- _What you have to do_
List each line below that contains the string "height". Case counts.

- _Items_
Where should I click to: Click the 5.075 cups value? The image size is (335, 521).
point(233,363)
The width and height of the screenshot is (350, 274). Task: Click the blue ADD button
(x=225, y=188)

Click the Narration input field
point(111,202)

* * *

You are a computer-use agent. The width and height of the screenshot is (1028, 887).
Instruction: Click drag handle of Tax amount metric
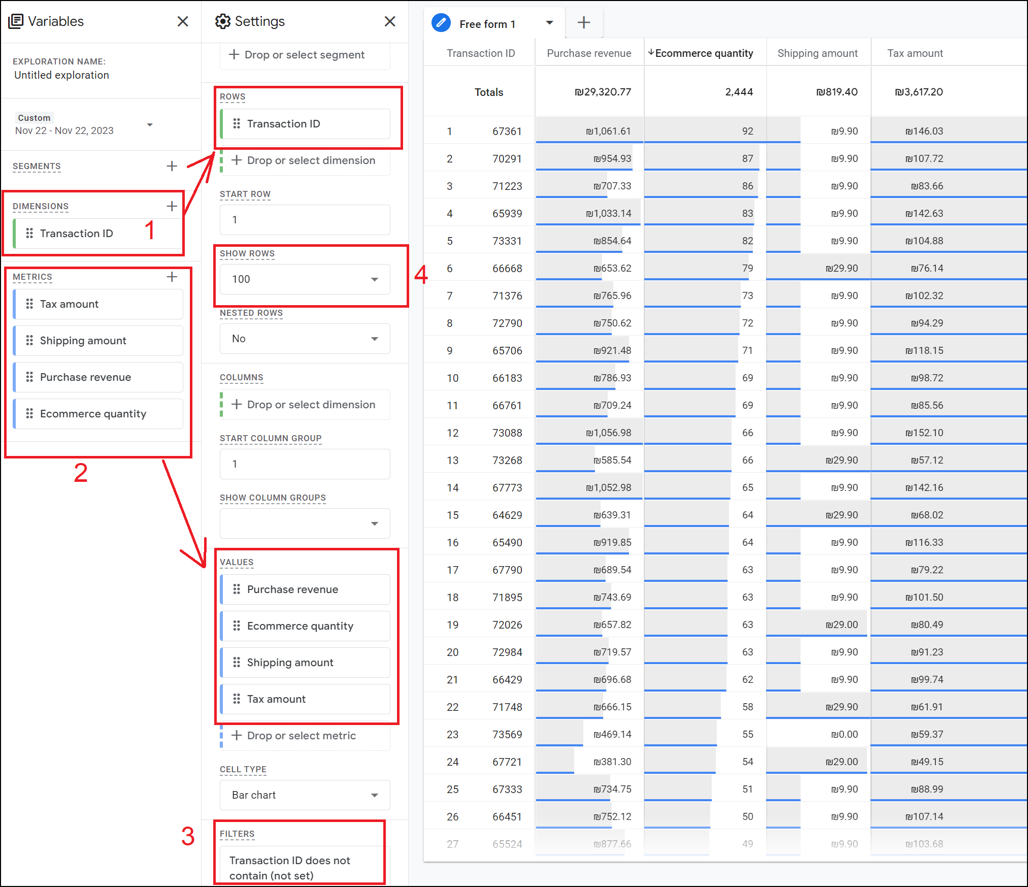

- _Task result_
The width and height of the screenshot is (350, 274). Task: Click the blue ADD button
You are a computer-use agent. The width and height of the screenshot is (1028, 887).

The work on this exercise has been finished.